Dünyanın farklı noktalarından mübarek topraklara gelen hacı adayları, Beytullah’ın (Allah’ın evi) duvarlarına yapışıp, gözyaşları ile dua etmeyi çok arzuluyorlar, Hacer’ül Esvet’e yüz sürmek istiyorlar.
Yoğunluk sebebiyle bazı zamanlarda cennetten gelen taş olan Hacer’ül Esvet’in önü paravanlar ile kapatılırken, çoğu zaman da yaklaşmak mümkün olmuyor. Beytullah’a yaklaşamayan birçok hacı adayı, Kabe-i Muazzama’yı uzaktan seyrederek ibadetlerini yerine getiriyor. Kabe’nin saf altından kapısına ulaşmak, Mültezem’e (kapının altı) yüz sürüp dua etmek isteyenler, zorlukları sabırla aşıyor.

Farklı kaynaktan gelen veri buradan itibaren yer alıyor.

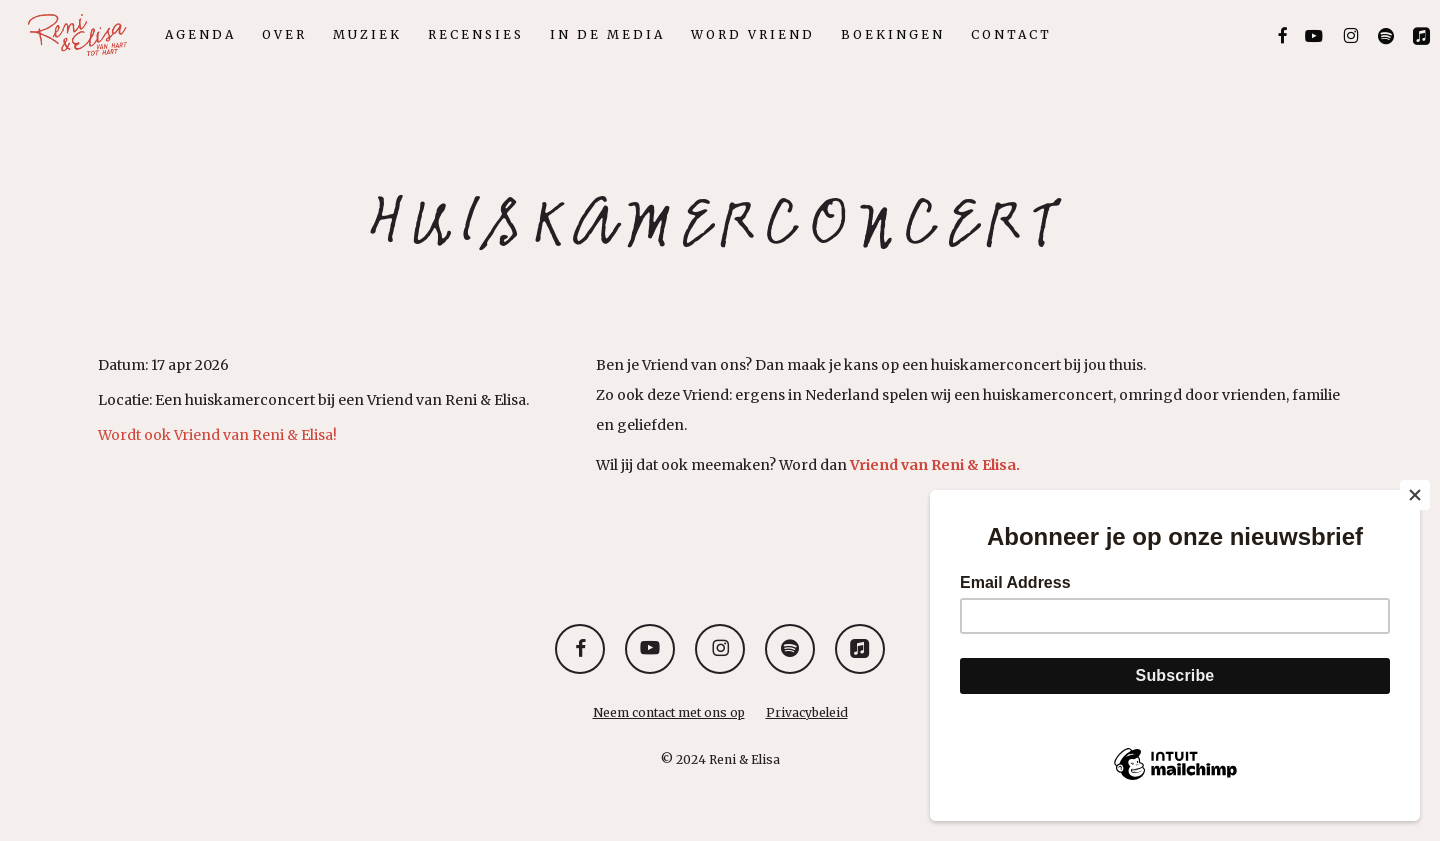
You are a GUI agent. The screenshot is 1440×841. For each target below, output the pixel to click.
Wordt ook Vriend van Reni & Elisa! (217, 435)
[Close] (1415, 495)
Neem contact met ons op (669, 712)
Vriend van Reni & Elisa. (935, 465)
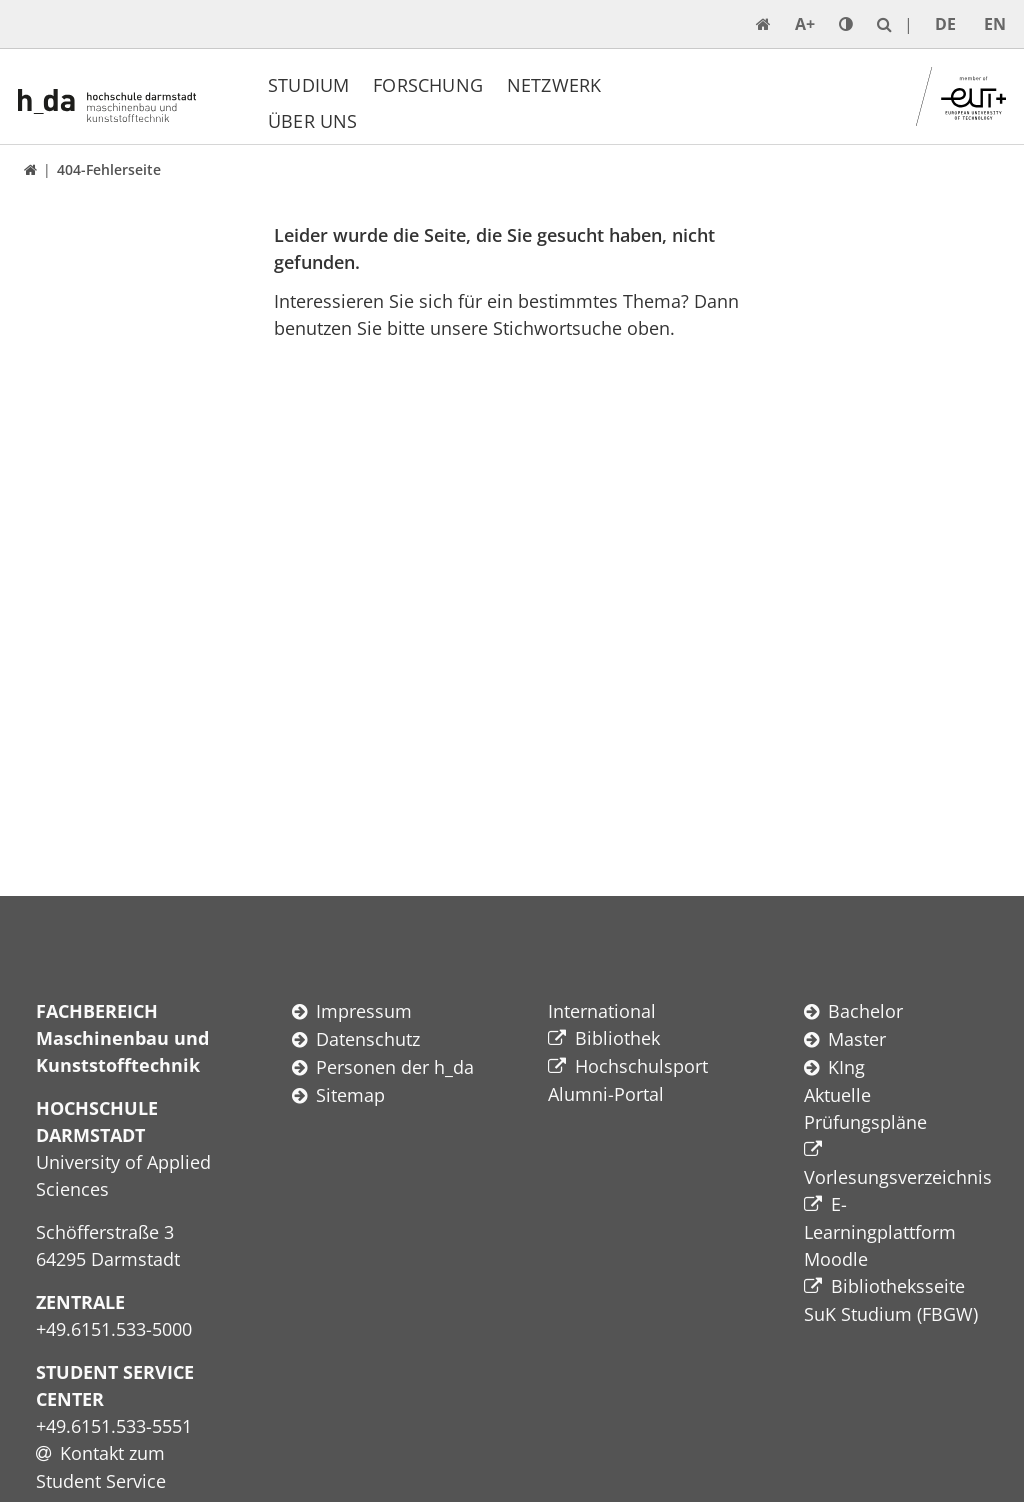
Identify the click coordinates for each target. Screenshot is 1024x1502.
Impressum (364, 1011)
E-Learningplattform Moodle (880, 1231)
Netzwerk (554, 85)
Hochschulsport (641, 1066)
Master (857, 1039)
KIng (846, 1067)
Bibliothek (617, 1038)
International (602, 1011)
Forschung (428, 85)
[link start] (763, 24)
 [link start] (30, 170)
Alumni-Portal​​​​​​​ (606, 1094)
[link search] (884, 24)
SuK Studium (858, 1314)
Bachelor (865, 1011)
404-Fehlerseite (109, 170)
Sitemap (350, 1095)
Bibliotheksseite (898, 1286)
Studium (308, 85)
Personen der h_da (395, 1067)
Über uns (312, 121)
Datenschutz (368, 1039)
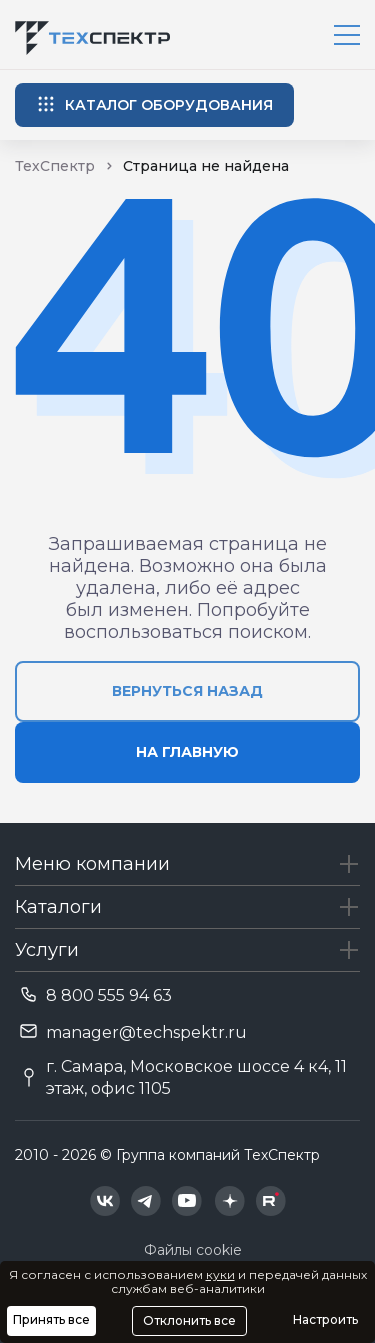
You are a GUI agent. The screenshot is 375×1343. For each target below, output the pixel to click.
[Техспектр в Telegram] (146, 1201)
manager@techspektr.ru (146, 1032)
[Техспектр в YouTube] (187, 1201)
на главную (187, 752)
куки (220, 1274)
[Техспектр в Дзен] (229, 1201)
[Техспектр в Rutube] (271, 1201)
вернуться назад (187, 691)
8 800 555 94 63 (109, 995)
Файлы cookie (193, 1250)
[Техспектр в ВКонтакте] (105, 1201)
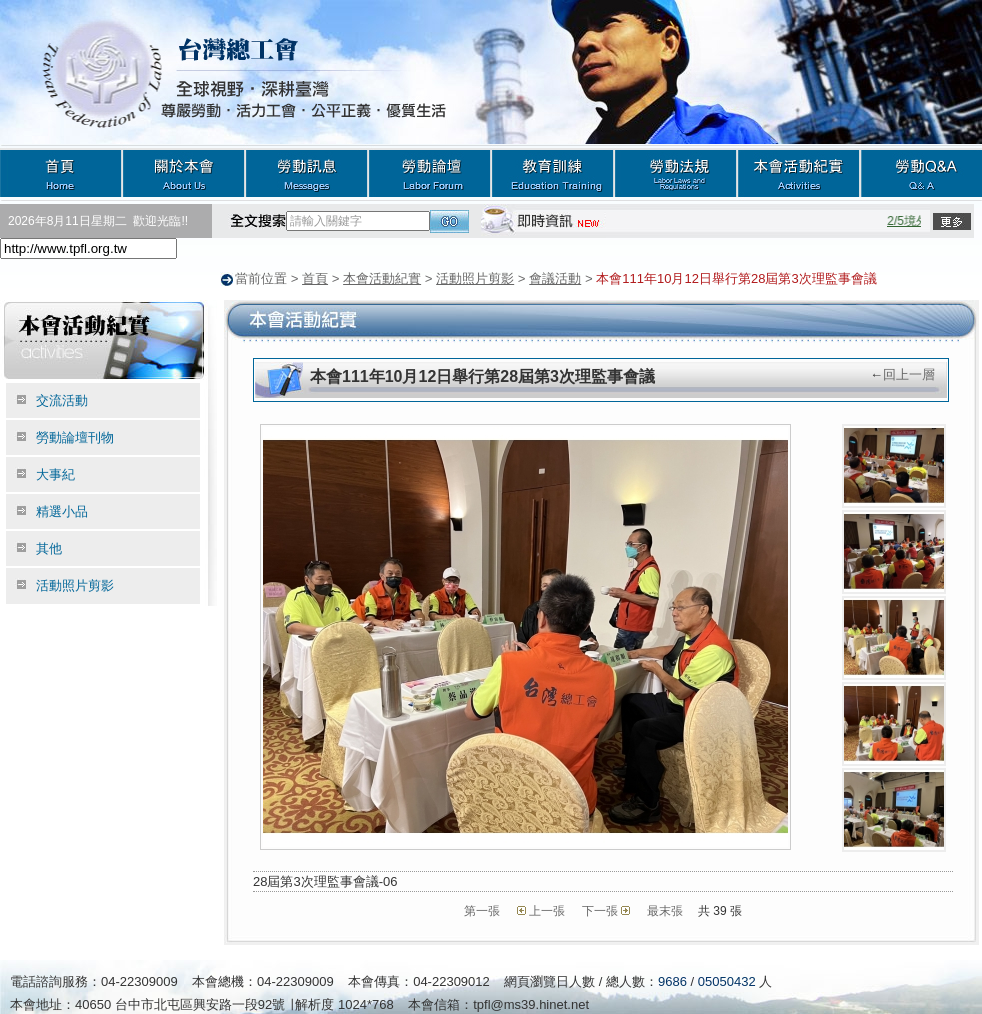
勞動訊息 (306, 172)
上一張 (547, 910)
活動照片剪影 (475, 278)
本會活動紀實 (798, 172)
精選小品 (62, 510)
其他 (49, 547)
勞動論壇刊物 (75, 436)
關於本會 (183, 172)
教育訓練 (552, 172)
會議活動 (555, 278)
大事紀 (55, 473)
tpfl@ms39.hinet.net (531, 1003)
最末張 (665, 910)
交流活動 (62, 399)
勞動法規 (675, 172)
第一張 (482, 910)
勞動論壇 (429, 172)
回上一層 (909, 373)
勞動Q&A (921, 172)
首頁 (61, 172)
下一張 (600, 910)
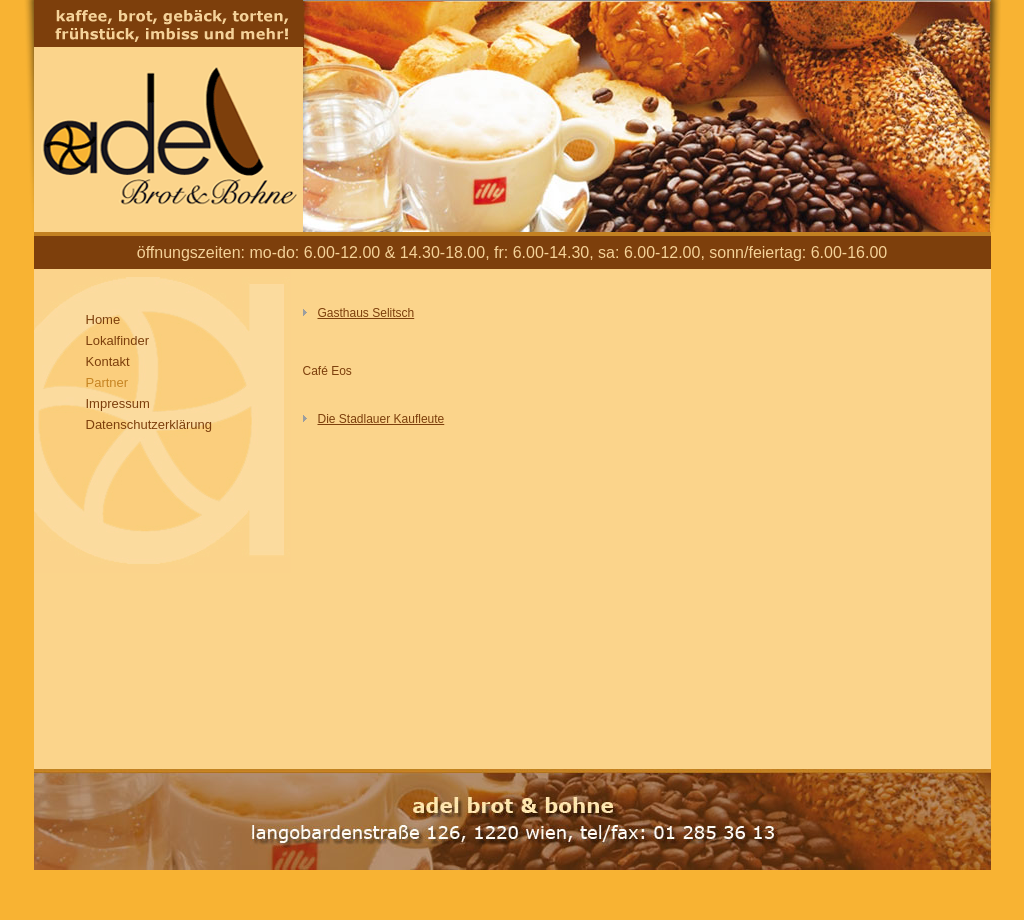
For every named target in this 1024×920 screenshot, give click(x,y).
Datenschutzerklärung (149, 424)
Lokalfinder (118, 340)
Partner (107, 382)
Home (103, 319)
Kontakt (108, 361)
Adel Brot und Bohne (168, 116)
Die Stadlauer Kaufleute (381, 419)
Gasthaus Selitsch (366, 313)
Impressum (118, 403)
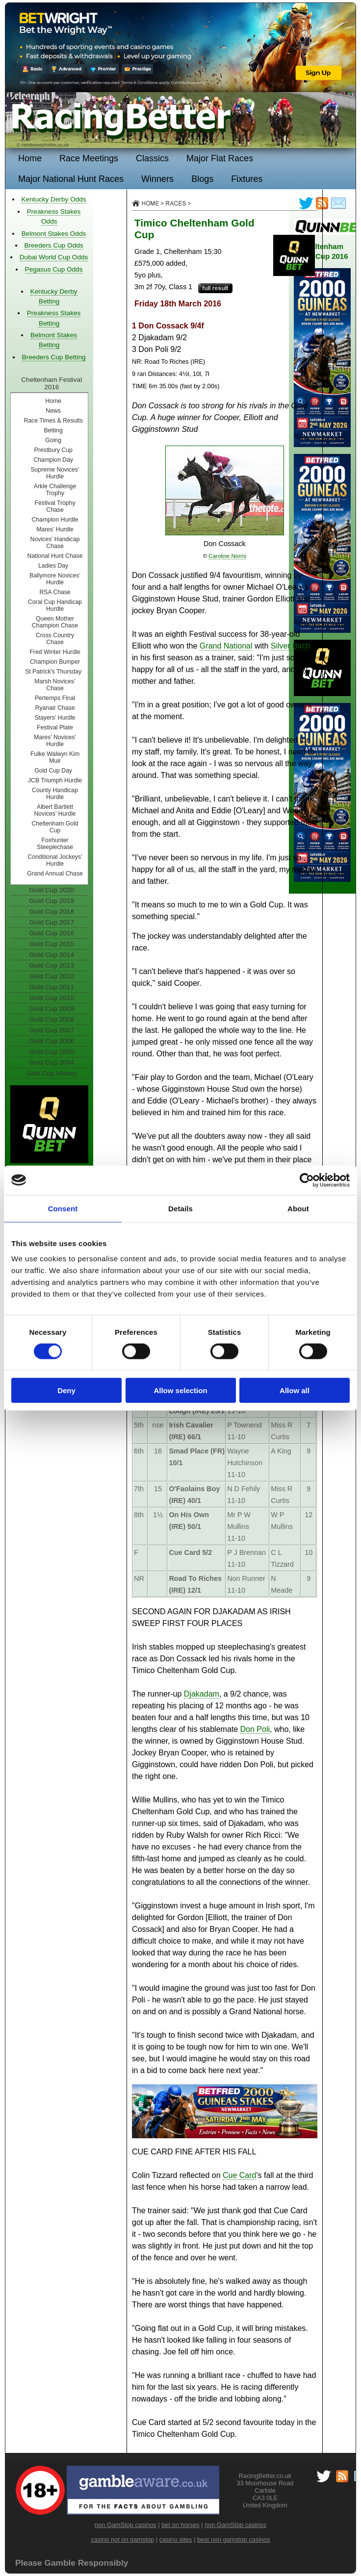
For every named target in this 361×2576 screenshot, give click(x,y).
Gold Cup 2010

Cennetten geldiği kabul edilen gümüş muhafaza içerisindeki Hacer’ül Esvet taşına yüz sürmek isteyenler ise Rük’nü Yemani (Yemen) köşesinden kuyruğa girip saatlerce beklemek mecburiyetindeler. Ancak bu zorlu bekleyiş ve mücadele de kalp kırmamak, kimseyi incitmemek çok büyük önem arz ediyor. Bir de bu mübarek yerlere ulaşıp kendinden geçenler, dakikalarca dualar edip sırada bekleyenleri unutunca, görevliler devreye giriyor.
Son yıllarda ise, memlekettekilere görüntülü arama ile Kabe’yi seyrettirme yanlışlığı ortaya çıktı. Aslında tavaf ederken ve Beytullah’a ulaşınca, namaz ibadeti gibi dünya ile irtibatı kesmek gerekiyor. Beytullah’a yüz sürmek için sırasını bekleyenler, görüntülü telefon görüşmesini uzatanları ikaz ediyorlar. Ağlayarak, gönülden gelen niyazlarını Allah-u Teala’ya arz edenler, büyük bir rahatlama ve huzur içerisinde otellerinin yolunu tutuyorlar.